Bu halde davacının asıl borcunun hesaplanması gerekir. Her ne kadar bilirkişi tarafından seçenekli hesap yapılmışsa da rapordaki kısmi eksikliğin giderilebilir oluşu ve bu eksikliğin giderilmesinin talep edilmesi halinde ihsası rey hususunun gündeme gelebilecek oluşu nedeniyle ilgili hesap mahkememiz tarafından yapılmıştır. Buna göre;
Davacının … dönem itibariyle bakiye borcu 18.982 TL’dir. Bu dönemden tahsis yapılan … dönemine kadar aidat borcu tahakkuk ettirilemeyeceğinden … dönemi itibariyle borç 18.982 TL’dir. Ancak bilirkişi hatalı olarak bu tutarı 28.432 TL olarak hesaplamış ve bu sebeple işleyecek faiz de hatalı hesaplanmıştır.
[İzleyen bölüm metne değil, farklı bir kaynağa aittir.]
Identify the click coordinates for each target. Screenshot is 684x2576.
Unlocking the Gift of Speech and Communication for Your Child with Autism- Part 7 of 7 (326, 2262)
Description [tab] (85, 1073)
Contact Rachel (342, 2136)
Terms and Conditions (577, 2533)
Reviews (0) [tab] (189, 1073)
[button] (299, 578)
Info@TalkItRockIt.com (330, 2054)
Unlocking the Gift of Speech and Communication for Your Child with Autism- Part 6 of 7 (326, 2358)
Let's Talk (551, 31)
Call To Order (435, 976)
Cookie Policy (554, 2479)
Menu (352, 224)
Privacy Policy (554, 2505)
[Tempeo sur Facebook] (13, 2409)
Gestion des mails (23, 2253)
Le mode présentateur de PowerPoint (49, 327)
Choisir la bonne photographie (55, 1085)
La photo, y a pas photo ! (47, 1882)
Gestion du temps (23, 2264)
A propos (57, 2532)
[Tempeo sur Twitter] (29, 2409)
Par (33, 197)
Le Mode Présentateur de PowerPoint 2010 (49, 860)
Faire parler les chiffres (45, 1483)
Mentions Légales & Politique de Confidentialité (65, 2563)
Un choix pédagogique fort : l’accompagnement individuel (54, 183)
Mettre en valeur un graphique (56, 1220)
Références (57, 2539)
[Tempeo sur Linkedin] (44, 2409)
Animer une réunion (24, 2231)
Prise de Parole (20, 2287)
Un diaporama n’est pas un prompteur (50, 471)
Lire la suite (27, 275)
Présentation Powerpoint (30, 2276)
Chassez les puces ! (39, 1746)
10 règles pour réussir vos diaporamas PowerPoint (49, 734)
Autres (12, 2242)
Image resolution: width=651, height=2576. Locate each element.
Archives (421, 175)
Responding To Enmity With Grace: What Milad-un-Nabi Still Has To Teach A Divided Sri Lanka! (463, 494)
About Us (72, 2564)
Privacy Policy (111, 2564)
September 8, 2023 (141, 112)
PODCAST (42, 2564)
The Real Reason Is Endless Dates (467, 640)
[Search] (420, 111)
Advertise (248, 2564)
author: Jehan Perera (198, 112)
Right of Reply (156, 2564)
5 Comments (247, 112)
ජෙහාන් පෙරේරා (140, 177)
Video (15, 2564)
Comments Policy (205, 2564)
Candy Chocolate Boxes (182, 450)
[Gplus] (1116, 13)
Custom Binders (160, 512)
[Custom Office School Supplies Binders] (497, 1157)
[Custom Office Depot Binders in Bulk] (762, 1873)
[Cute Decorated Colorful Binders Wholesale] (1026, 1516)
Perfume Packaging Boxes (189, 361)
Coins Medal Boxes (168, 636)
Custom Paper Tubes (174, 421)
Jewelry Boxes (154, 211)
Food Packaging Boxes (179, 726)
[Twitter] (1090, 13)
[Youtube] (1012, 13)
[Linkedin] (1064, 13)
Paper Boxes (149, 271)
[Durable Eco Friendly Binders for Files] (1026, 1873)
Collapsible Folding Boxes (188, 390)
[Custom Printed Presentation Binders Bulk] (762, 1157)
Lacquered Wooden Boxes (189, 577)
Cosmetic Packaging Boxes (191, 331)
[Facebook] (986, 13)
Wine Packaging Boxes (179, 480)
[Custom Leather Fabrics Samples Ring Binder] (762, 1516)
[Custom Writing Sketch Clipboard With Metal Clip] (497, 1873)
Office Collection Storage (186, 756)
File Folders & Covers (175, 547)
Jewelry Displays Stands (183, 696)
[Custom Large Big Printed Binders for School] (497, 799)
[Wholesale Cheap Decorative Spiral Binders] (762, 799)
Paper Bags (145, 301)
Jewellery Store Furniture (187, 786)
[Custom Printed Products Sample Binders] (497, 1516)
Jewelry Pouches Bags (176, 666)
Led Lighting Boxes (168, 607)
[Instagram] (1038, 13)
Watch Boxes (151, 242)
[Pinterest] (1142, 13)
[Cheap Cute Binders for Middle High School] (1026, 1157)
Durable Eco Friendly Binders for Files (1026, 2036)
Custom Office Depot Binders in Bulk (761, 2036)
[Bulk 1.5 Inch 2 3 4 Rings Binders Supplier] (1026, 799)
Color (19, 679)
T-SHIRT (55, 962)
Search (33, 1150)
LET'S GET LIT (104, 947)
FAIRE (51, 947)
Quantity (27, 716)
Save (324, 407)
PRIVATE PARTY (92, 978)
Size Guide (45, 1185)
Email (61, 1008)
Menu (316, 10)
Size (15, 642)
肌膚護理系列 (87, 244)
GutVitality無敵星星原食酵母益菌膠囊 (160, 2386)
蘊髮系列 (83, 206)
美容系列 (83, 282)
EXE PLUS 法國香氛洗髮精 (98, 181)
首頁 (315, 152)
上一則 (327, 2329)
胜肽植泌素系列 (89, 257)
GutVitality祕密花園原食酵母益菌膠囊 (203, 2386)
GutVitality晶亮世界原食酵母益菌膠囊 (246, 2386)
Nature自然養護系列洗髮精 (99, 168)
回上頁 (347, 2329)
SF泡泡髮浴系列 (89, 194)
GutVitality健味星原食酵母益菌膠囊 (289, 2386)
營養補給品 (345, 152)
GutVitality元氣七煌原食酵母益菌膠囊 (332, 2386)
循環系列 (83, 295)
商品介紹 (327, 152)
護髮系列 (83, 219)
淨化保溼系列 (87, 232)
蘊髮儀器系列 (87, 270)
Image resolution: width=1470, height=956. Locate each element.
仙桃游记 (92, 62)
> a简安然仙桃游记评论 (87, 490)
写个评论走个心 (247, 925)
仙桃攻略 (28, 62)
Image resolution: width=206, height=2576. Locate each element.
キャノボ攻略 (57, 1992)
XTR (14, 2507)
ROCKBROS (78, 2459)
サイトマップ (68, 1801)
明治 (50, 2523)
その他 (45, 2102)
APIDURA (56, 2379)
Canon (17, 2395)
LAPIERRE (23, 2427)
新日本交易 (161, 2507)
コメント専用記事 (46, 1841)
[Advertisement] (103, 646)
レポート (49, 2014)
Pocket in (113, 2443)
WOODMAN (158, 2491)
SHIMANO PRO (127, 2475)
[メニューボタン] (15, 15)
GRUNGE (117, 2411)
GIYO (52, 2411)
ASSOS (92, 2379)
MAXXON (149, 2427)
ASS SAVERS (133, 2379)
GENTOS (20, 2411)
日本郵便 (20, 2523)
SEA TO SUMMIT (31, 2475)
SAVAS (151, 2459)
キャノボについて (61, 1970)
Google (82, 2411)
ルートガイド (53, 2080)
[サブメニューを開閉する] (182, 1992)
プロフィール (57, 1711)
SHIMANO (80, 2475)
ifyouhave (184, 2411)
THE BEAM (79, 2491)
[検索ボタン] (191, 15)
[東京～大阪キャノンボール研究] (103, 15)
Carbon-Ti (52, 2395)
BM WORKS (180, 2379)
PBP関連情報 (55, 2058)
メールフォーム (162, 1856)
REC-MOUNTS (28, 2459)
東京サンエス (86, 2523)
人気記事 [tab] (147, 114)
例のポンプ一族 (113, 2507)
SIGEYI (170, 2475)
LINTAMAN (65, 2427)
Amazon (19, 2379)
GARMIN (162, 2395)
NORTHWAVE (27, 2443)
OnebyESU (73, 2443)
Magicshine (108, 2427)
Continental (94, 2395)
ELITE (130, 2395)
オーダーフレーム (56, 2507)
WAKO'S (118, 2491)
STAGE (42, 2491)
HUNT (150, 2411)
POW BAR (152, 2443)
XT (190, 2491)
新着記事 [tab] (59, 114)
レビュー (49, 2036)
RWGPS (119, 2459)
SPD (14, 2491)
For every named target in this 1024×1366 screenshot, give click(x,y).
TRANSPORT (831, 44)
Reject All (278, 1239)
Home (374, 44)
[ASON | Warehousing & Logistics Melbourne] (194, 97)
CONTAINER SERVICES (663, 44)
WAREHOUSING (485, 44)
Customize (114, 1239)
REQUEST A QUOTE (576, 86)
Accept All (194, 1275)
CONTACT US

Buna göre 18.982 TL için aylık %1.5 üzerinden işleyecek faiz 284,73 TL’dir. Dava tarihine kadar toplam 11 dönem için toplam faiz (284,73 x11=)3132,03 TL’dir. Yani davacının aidat kaynaklı toplam borcu 18.982 + 3132,03 TL olmak üzere toplam 22.114,03 TL’dir. Diğer yandan genel kurul tarafından 10.04.2021 tarihindeki genel kurulda 8 ayda ödenmek üzere 20.000 TL aidat alınmasına karar verilmiştir. Davacı bu borç için sadece 950 TL ödeme yapmıştır. Dava tarihi itibariyle bu aidat borcundan 19.050 TL ana para 2.093,25 TL faiz olmak üzere 21.143,25 TL borç kalmıştır. Nihayetinde davacının geçmişten kalan 22.114,03 TL borcu ile … döneminde alınan karar gereği ödemesi gereken aidat borcundan kalan 21.143,25 TL borcuyla beraber toplam borcu 43.257,28 olmaktadır. İhtarname ile kendisinden 53.428,98 TL istenmiştir. Buna göre davacının borçlu olmadığı (dava ödeme ile istirdada döndüğünden alacaklı olduğu) kısım (53.428,98 – 43.257,28) 10.171,70 TL’dir. Bu sebeple davanın bu tutar üzerinden kabulüne karar vermek gerekmiştir. (toplama işleminde hesap hatası yapıldığından bu husus tashih ile düzeltilmiştir.)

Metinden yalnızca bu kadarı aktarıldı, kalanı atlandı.